Xilinx and AMD talking the CCIX future and announcing an AMD EPYC + Xilinx Alveo FPGA box @XilinxInc @AMDServer @AMD #XDF2018 pic.twitter.com/B4SzV6A1J5
— STH (@ServeTheHome) October 2, 2018
Shown off during this keynote segment was a server with eight Xilinx Alveo FPGAs. The Xilinx Alveo is a 16nm Xilinx UltraScale+ FPGA on PCIe solution announced at XDF 2018. Xilinx has heard that it needs to move its ecosystem to be easier to work with. Instead of providing chips for others to integrate into PCIe products, Xilinx is moving that direction with Alveo.
At STH, we review a lot of servers, but something about this particular machine looked a bit different. The two groups of four PCIe cards are at different chassis elevations. The storage array looks paltry compared to what we have seen in other solutions. Something was different. After the show, we found the server tucked neatly in a corner with lots of people looking at it.
A Look at the AMD EPYC and Xilinx Alveo BOXX
Here is the glamor shot with eight Xilinx Alveo FPGA cards present.

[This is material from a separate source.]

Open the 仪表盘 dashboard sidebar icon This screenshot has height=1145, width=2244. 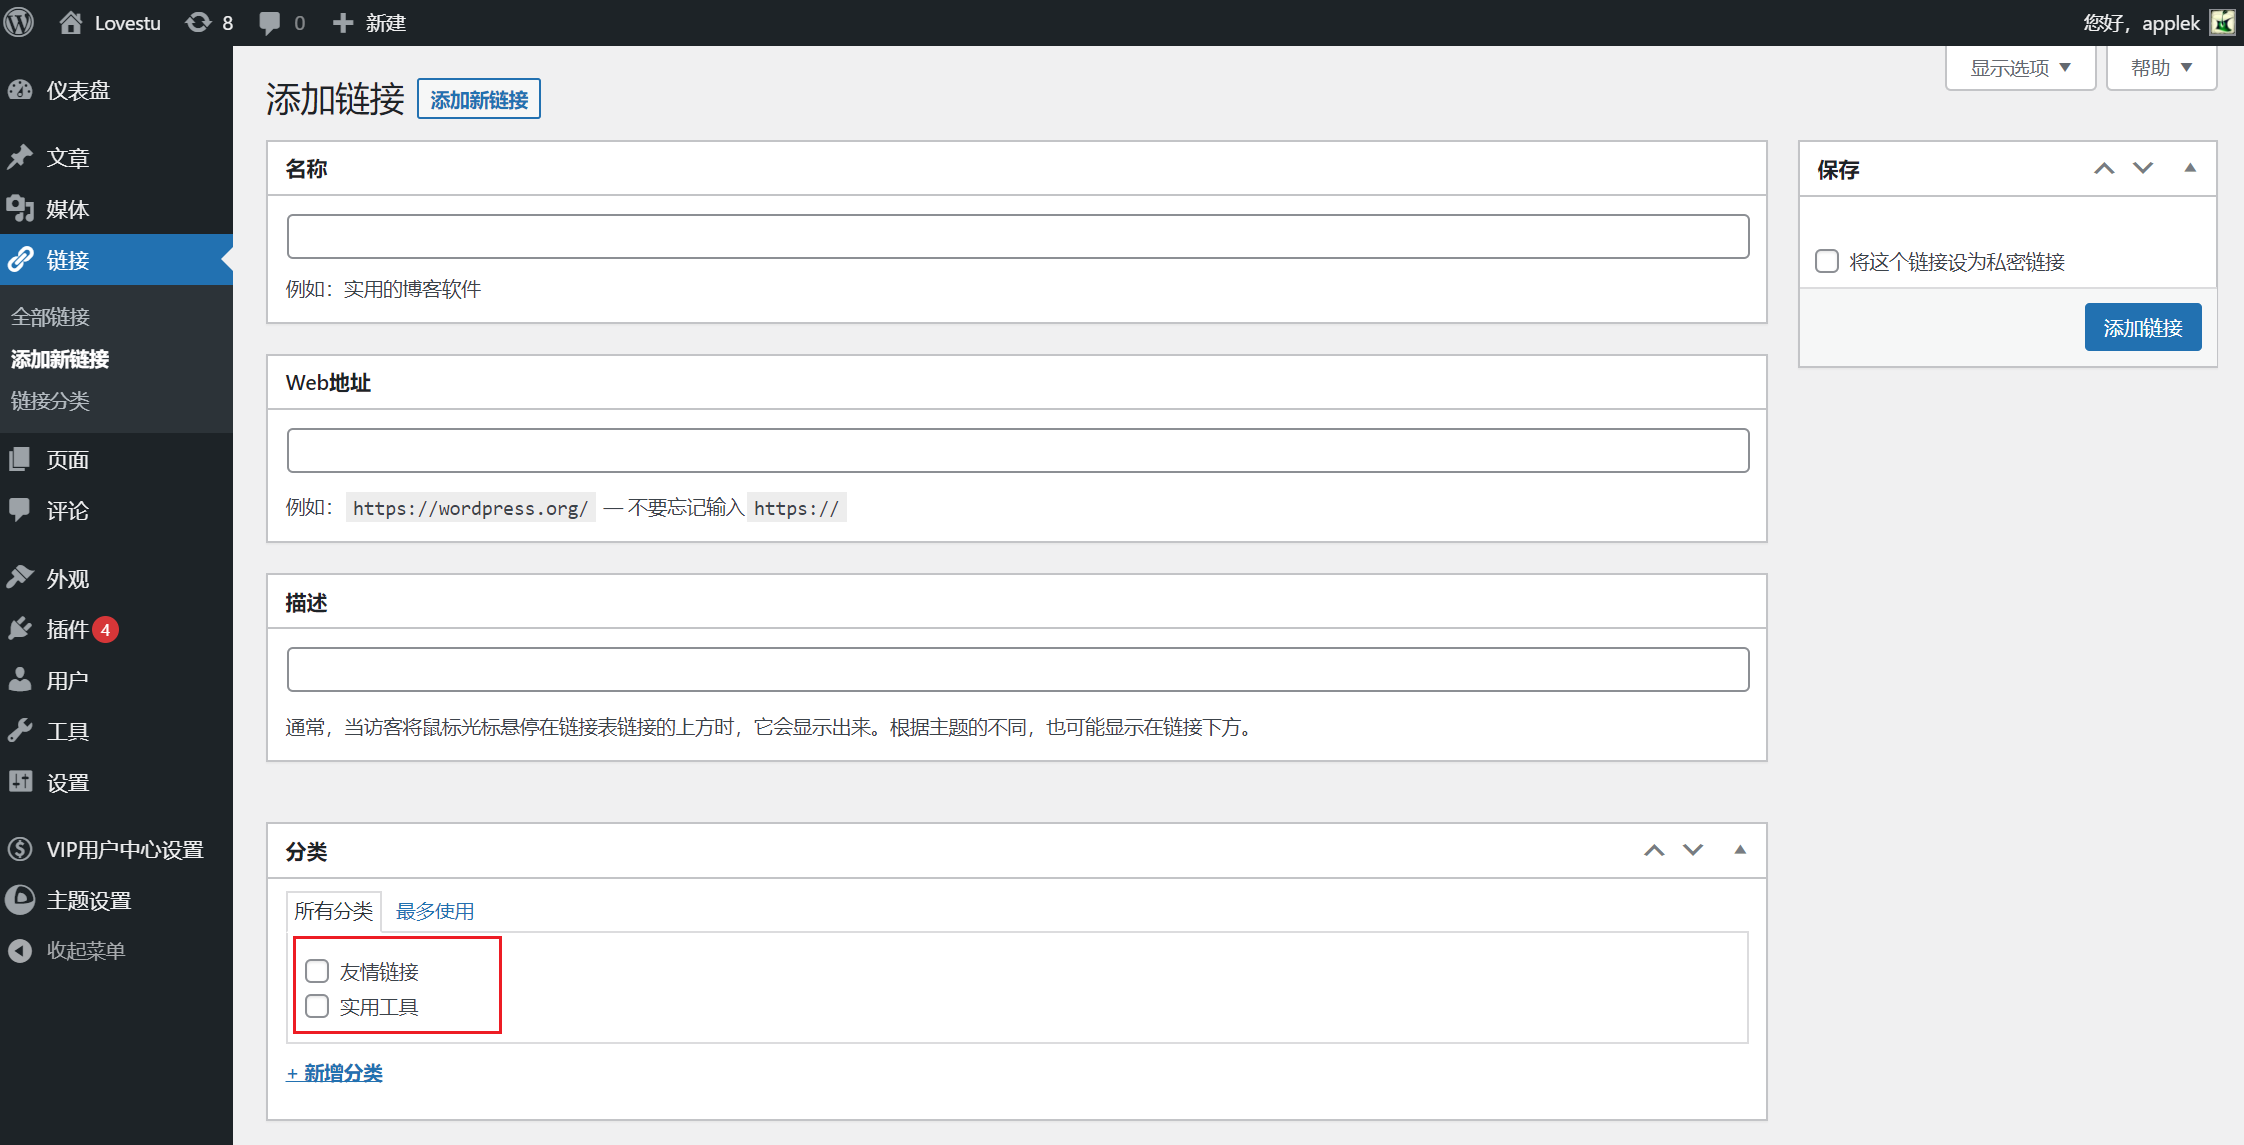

Here is a cool fact for the STH networking crowd. Each of these Xilinx Alveo cards has dual QSFP28 100GbE ports onboard. That means that there are a total of 1.6Tbps of networking bandwidth available in this server, just from the FPGAs. You can also see four 16GB DDR4-2400 DIMMs sticking out from the metal shroud.
Each set of four Alveo cards is set on its own PCB. These are not leveraging the high amounts of AMD EPYC PCIe lanes. Instead, each PCB was connected back to the main server via a PCIe 3.0 x16 ribbon cable.

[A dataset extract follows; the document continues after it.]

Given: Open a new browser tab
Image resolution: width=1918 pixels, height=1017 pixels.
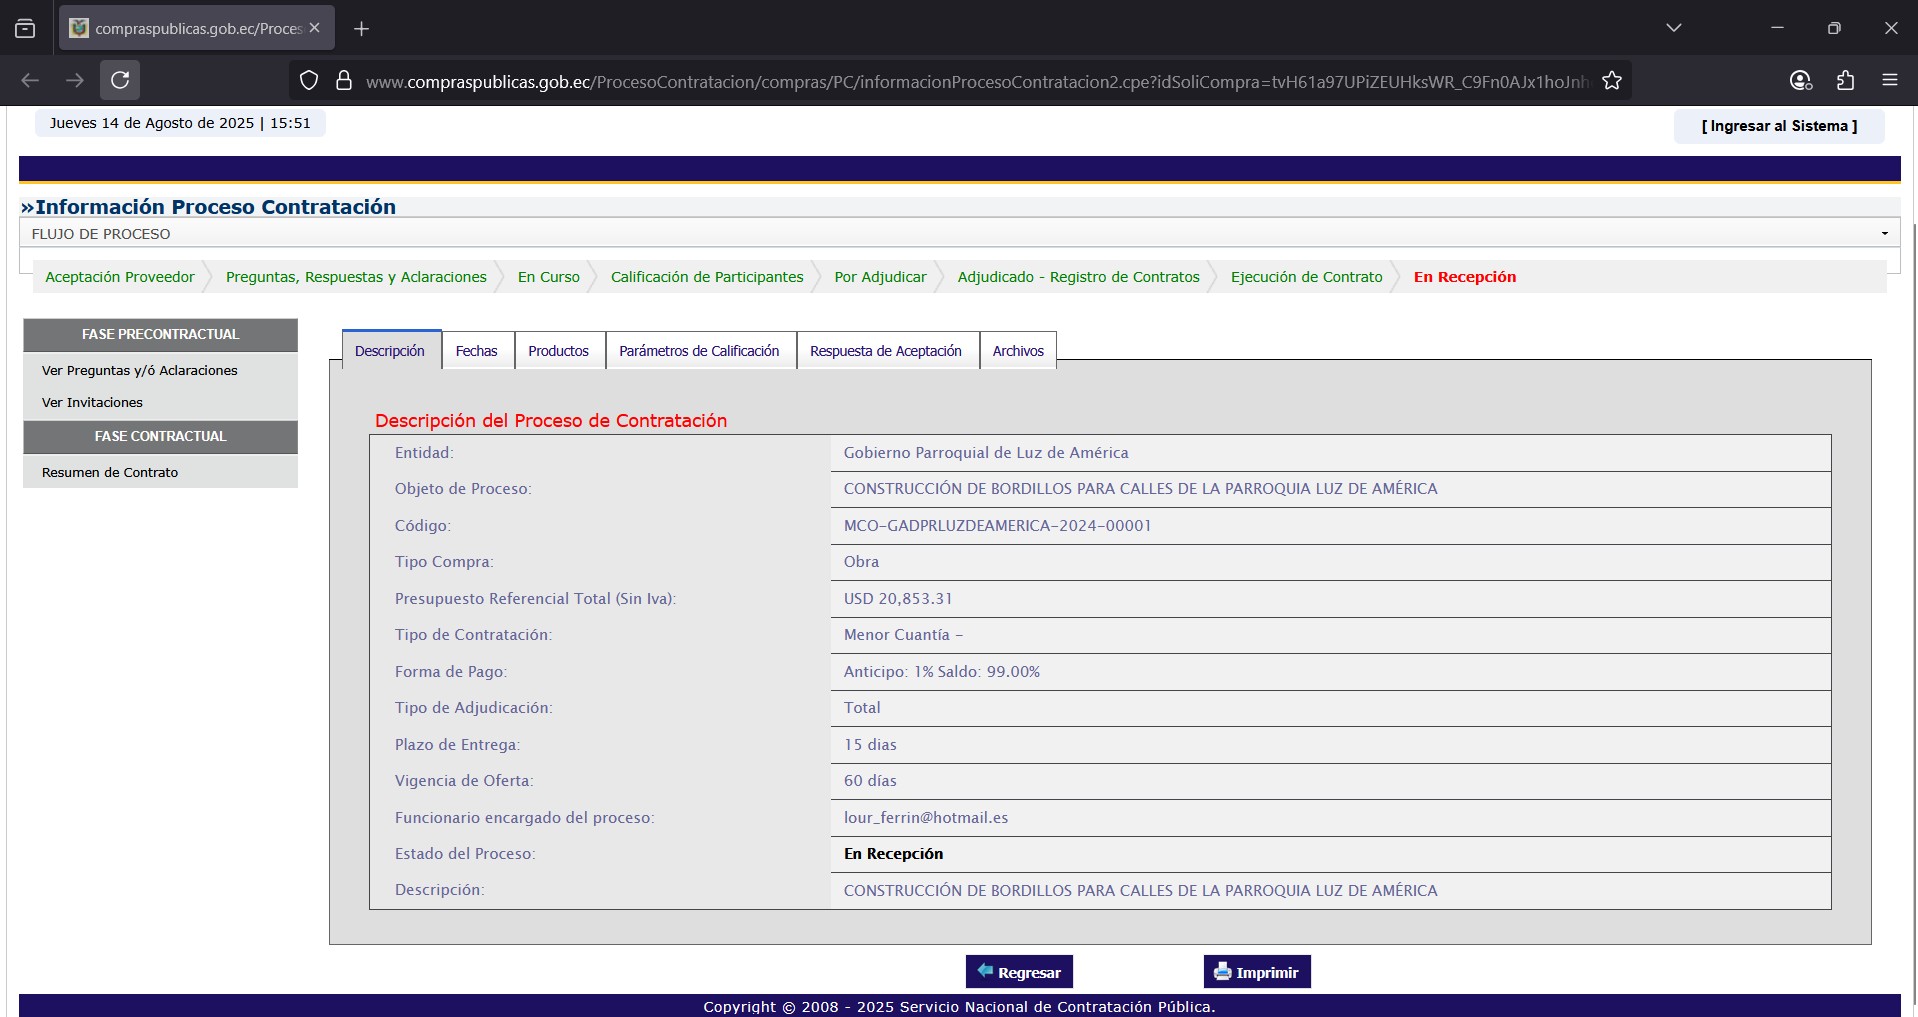Looking at the screenshot, I should point(361,29).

For a brief moment, I thought about removing the Alveo cards to see if the system was using PCIe switches or was bifurcating the AMD EPYC PCIe 3.0 x16 slot into a 4×4 configuration. Without a screwdriver, and being watched over by someone who looked at me like, you are not taking this apart, we are going to leave that one for another day.
The AMD EPYC motherboard was a Supermicro H11DSi-NT. You can read our Supermicro H11DSi-NT Dual AMD EPYC Motherboard Review for more information on the platform. We noticed the NVMe storage was Samsung 970 Pro M.2 NVMe based. We usually recommend not using Samsung consumer drives in Supermicro servers. Each AMD EPYC CPU slot was flanked by four DIMMs instead of the full eight possible. If you configure a server, this is really a minimum configuration we would recommend with Naples as you can read about in our piece: AMD EPYC Naples Memory Population Performance Impact.
The motherboard also faced the opposite direction we would have expected. Since the motherboard faces with its “rear” I/O facing the middle of the chassis, wires are run from the internal network ports to external headers. Likewise, other I/O is cabled to the chassis exterior.
The system itself seems to be a BOXX GX8-M rackmount server shown off at SC17.
BOXX GX8-M Rackmount Server with 8 #RadeonInstinct MI25 Accelerators at #SC17. pic.twitter.com/xPFfJXxAo0
— Radeon Instinct (@RadeonInstinct) November 14, 2017
At SC17 the BOXX GX8-M was shown off with the AMD MI25 and announced here.
Final Words
This was a really fun box to see. Normally these on-stage demo boxes are ordinary eight, ten, or sixteen PCIe GPU affairs. Instead, we saw a bespoke server from BOXX that was designed to primarily use the 1.6Tbps of network bandwidth available from the Xilinx Alveo FPGA accelerator cards themselves rather than host CPUs, memory and networking.
This demo has broader implications. With the new Arm Cortex cores and the ACAP design, we know that Xilinx is positioning its next generation as a solution that may not need a traditional host computer.
Really interesting stuff, especially the last paragraph. Out of curiosity, why the gimping of the PCIe bandwidth to the slots? Is it expected that the data coming across the massive network bandwidth will be handled on the FPGAs, and never need to make it to the host CPU?